» **Énoncé 1**: Relevez tous les verbes conjugués au passé simple dans le texte sur les saints.
» **Énoncé 2**: Traduisez en anglais cette phrase du texte sur les saints : « Nous sommes heureux d’être catholiques, parce que l’Eglise nous apprend à vivre non seulement avec le Sauveur, mais avec les créatures qui Lui sont unies d’un amour de prédilection, c’est-à-dire avec les anges et les saints. »
» **Énoncé 3**: Reproduisez tout ce qui va de « Nous sommes heureux » jusqu’à « est notre Mère. » dans le texte sur les saints.

» **Texte du document**:
....................

Nous sommes heureux d’être catholiques, parce que l’Eglise nous apprend à vivre non seulement avec le Sauveur, mais avec les créatures qui Lui sont unies d’un amour de prédilection, c’est-à-dire avec les anges et les saints. Nous éprouvons un véritable réconfort à nous sentir en compagnie des anges et des saints que nos ancêtres ont invoqués, surtout des saints qui passèrent sur les routes où nous passons, qui travaillèrent et prièrent dans les lieux que nous habitons, qui laissèrent parfois leur souvenir dans le nom de nos villages ou de nos rues. Nous savons bien qu’ils ne remplacent pas le Sauveur, qu’ils ne peuvent rien sans Lui ; mais nous n’ignorons pas non plus qu’ils sont aussi charitables au ciel que lorsqu’ils étaient ici-bas, qu’ils nous aident, parce qu’ils sont nos frères aînés, de même que Marie, la Mère de Jésus, est notre Mère.

....................

» **Données**:
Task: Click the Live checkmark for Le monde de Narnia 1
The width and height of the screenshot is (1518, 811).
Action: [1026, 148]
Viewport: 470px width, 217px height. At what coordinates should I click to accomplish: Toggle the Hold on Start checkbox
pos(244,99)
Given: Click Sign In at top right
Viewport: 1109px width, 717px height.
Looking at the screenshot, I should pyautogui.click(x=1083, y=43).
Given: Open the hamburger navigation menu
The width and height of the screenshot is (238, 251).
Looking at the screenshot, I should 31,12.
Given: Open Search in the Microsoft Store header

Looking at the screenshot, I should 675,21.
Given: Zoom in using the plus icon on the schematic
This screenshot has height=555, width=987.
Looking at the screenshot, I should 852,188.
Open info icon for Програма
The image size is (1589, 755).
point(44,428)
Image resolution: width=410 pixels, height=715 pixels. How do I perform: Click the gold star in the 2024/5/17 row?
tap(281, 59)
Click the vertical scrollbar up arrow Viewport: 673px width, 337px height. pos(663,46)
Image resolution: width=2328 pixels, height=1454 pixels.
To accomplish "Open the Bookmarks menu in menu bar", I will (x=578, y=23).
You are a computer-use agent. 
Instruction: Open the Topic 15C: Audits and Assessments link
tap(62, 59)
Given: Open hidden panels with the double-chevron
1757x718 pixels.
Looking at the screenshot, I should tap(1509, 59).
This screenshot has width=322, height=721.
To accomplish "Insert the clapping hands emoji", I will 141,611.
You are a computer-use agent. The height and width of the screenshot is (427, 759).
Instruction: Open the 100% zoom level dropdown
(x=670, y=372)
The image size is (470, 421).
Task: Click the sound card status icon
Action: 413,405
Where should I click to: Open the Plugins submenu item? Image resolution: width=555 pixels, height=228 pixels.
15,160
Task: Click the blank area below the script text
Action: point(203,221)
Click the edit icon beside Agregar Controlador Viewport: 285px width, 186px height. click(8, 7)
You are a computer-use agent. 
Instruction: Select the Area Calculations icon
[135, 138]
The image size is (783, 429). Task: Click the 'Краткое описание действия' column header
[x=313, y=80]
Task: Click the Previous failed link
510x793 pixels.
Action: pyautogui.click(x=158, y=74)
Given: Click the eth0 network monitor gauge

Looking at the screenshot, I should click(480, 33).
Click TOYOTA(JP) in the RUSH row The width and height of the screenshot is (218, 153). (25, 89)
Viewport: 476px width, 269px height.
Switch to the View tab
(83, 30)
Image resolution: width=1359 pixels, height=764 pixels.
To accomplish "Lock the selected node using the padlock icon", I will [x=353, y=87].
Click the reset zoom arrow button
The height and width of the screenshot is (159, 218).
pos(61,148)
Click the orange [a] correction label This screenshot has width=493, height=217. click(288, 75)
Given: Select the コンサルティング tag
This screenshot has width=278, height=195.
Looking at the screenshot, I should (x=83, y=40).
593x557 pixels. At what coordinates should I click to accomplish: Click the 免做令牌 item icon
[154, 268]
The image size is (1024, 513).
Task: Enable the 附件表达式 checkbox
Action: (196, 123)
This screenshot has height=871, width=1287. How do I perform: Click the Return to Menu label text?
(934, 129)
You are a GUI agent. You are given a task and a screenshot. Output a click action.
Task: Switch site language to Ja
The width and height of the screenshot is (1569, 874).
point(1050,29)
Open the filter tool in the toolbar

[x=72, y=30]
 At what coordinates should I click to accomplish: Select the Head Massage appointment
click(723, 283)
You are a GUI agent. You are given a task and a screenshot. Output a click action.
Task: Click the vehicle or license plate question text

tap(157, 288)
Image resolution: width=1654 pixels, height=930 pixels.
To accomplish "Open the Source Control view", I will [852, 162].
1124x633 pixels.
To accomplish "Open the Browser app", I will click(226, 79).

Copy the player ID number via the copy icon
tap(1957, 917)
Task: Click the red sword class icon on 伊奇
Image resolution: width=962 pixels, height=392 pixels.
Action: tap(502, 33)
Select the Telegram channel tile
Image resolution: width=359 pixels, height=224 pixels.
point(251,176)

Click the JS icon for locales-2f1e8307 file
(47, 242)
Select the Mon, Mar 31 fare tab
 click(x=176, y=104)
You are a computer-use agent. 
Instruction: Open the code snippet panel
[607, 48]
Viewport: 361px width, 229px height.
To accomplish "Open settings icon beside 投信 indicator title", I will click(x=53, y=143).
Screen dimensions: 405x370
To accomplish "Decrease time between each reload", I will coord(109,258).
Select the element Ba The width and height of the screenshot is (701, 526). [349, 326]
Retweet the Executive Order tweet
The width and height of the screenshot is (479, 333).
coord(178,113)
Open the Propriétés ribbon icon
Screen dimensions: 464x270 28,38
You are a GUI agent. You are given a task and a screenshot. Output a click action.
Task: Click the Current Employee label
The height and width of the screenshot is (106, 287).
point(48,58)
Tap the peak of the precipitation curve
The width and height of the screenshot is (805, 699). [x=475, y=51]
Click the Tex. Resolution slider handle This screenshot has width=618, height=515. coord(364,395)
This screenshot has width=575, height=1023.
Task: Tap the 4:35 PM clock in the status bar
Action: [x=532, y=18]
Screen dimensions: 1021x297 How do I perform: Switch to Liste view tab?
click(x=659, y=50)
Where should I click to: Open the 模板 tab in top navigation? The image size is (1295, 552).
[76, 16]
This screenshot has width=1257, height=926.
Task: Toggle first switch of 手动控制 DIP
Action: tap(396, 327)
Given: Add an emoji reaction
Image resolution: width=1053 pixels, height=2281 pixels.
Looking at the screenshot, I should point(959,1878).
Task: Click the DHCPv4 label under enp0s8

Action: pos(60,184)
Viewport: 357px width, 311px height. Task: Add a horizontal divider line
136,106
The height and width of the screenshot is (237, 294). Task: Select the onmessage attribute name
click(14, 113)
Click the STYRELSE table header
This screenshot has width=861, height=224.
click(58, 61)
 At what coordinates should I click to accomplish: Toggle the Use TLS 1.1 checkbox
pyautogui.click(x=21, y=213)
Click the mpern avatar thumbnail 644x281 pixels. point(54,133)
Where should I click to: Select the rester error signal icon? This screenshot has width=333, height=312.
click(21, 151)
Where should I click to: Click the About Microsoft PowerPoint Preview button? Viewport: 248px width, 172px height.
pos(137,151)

....................

» **Réponse attendue 1**: passèrent, travaillèrent, prièrent, laissèrent

» **Réponse attendue 2**: We are happy to be Catholics, because the Church teaches us to live not only with the Savior, but with the creatures who are united to Him by a love of predilection, that is, with the angels and the saints.

» **Réponse attendue 3**:
Nous sommes heureux d’être catholiques, parce que l’Eglise nous apprend à vivre non seulement avec le Sauveur, mais avec les créatures qui Lui sont unies d’un amour de prédilection, c’est-à-dire avec les anges et les saints. Nous éprouvons un véritable réconfort à nous sentir en compagnie des anges et des saints que nos ancêtres ont invoqués, surtout des saints qui passèrent sur les routes où nous passons, qui travaillèrent et prièrent dans les lieux que nous habitons, qui laissèrent parfois leur souvenir dans le nom de nos villages ou de nos rues. Nous savons bien qu’ils ne remplacent pas le Sauveur, qu’ils ne peuvent rien sans Lui ; mais nous n’ignorons pas non plus qu’ils sont aussi charitables au ciel que lorsqu’ils étaient ici-bas, qu’ils nous aident, parce qu’ils sont nos frères aînés, de même que Marie, la Mère de Jésus, est notre Mère.